Desconfiar de los pobres, o sentir rechazo, aversión o miedo hacia ellos, se conoce como aporofobia. Es un término que la filósofa Adela Cortina acuñó en los años 90. No es ninguna novedad que las relaciones humanas, como ayer, por estos días continúan en crisis. La amistad como valor ha sido reemplazada por la competencia, y la ética de las personas ya no responde a sus características morales o intelectuales, sino que se mide por el exitismo y el poder económico que ostentan Ya no somos tan iguales / Tanto vendes, tanto vales dice una vieja canción.
La calle con su color de otoño da sus últimos estertores: gritar, vender, comprar, estafar, correr, insultar, defenderse, volver a vender. Llevar algo para la casa. Mientras los poetas nos sucedíamos con lecturas amorosas, tributos a Andy Warholl, memoria y un viaje en el Nocturno a Concepción que ya no corre. El escritor Jorge Calvo nos llamó poetas de la resistencia. El público: conocidos, amigos y poetas. Hubo vates que, después de leer, se retiraron silenciosos sin escuchar a sus compañeros que les sucedíamos. Una mujer, con menor edad de la que aparentaba, se pasea con una mochila y una bolsa negra de plástico. Cambió varias veces de puesto. Mantuvo en todo momento nuestra incrédula atención en ella. El confiado acercamiento al otro supone una candidez que no condice con la realidad, mientras que desconfiar de los demás se considera una conducta normal e incluso inteligente. Qué buscaba aquella mujer de rostro cansado, piel seca, sin dentadura. ¿Un descuido nuestro? ¿la posibilidad de escuchar a poetas jactanciosos? – me incluyo – Lo más probable es que aquella persona o situación que nos generaba tanta desconfianza tenía más que ver con nosotros, que con ese alguien o algo en concreto. Lo cierto es que pidió dos minutos. Se presentó como poeta. Reiteró que tenía ganado el derecho a opinar porque habitaba el territorio donde nosotros jugábamos de visita y nos declamó:
Hoy trabajé para comprarle los cordones a las zapatillas de mi hijo / qué hiciste con los cordones de tus zapatillas / le pregunté / me los quitaron los pacos en la comisaría.

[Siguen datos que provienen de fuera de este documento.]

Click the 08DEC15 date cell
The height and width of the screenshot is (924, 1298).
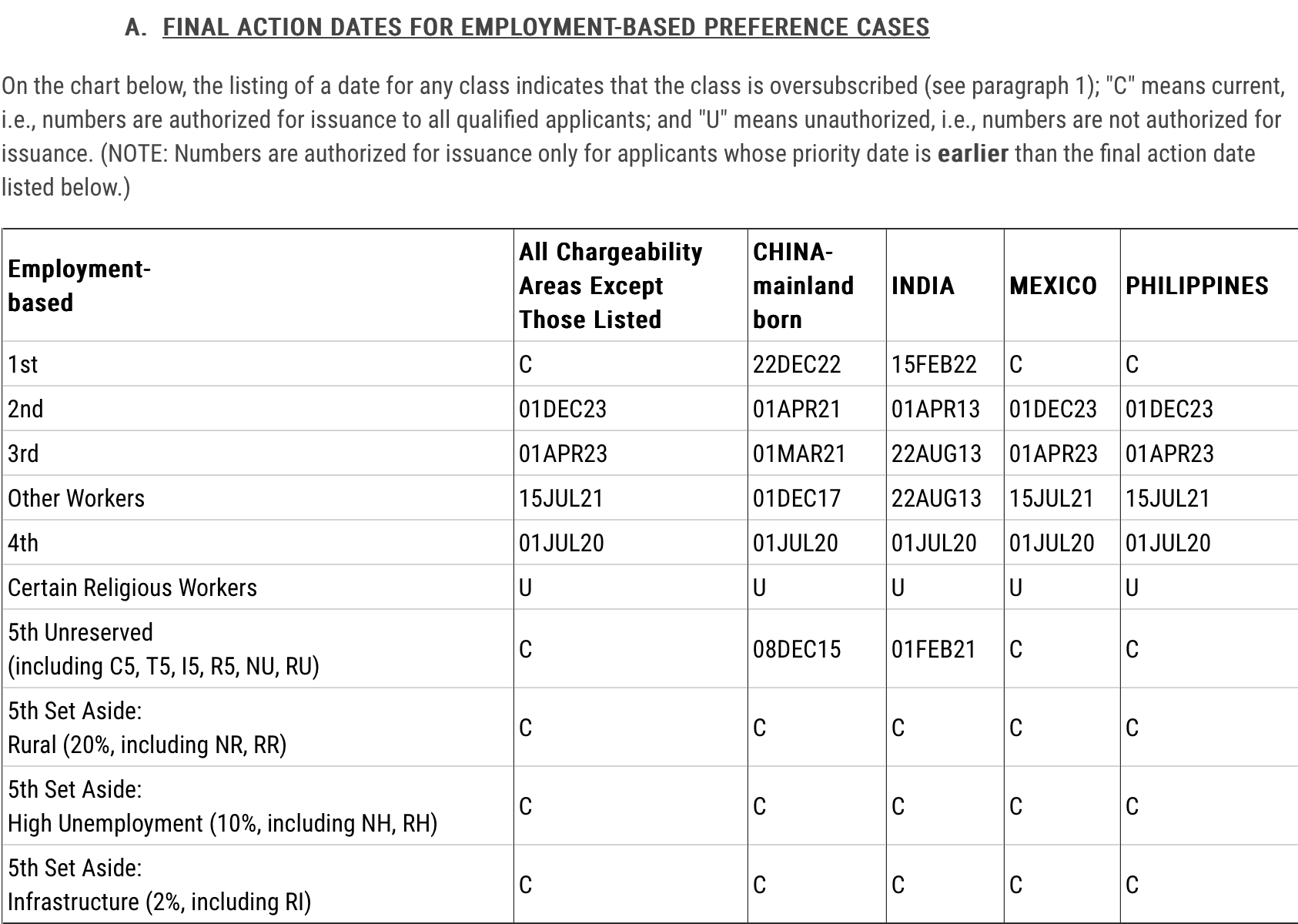(x=796, y=649)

Rostros incómodos ante un verso monstruoso, cierto y por encima de todo, conmovedor. La monstruosidad es la marginación. En aquella poesía, la mujer defendió el orden donde el único espacio válido para ocupar como sobreviviente, es la calle. Habló de amor y violencia: amor real, violencia real. Tanto dolor para poder amar o para poder ser amada, tanto dolor, tanto riesgo, tanta violencia para poder vivir. Al darle habla a los que han enmudecido producto de la discriminación, la mujer desapareció del mismo modo como apareció. La mujer en la que desconfiamos vino a interrogar al “canon poético” de esa tarde en Estación Central que, ya no importa si los intelectuales se coluden o no y dejan al margen la palabra real de los habitantes de esta furiosa ciudad, donde la mugre y la sobrevivencia enferman, donde la esperanza junta piñén, piojos y te da rabia, asco y odio.
Nunca le pregunté cómo se llamaba
Debiéramos reaprender la confianza e incluir voces y relatos como el de la señora de la que todos desconfiamos. De ahí, a través de un vasto, violento y gris territorio de sueños y exclusión, mi alma quedó al borde de la imagen de aquella mujer, aquella tarde. Igual que en la novela de Humberto Eco, El nombre de la rosa, en su narración final, el anciano Adso confiesa que nunca lamentó su decisión de estar ahí, pues a través de Guillermo de Baskerville aprendió muchas cosas. Sin embargo, también admite arrepentido, no haber sabido nunca el nombre, de aquella rosa.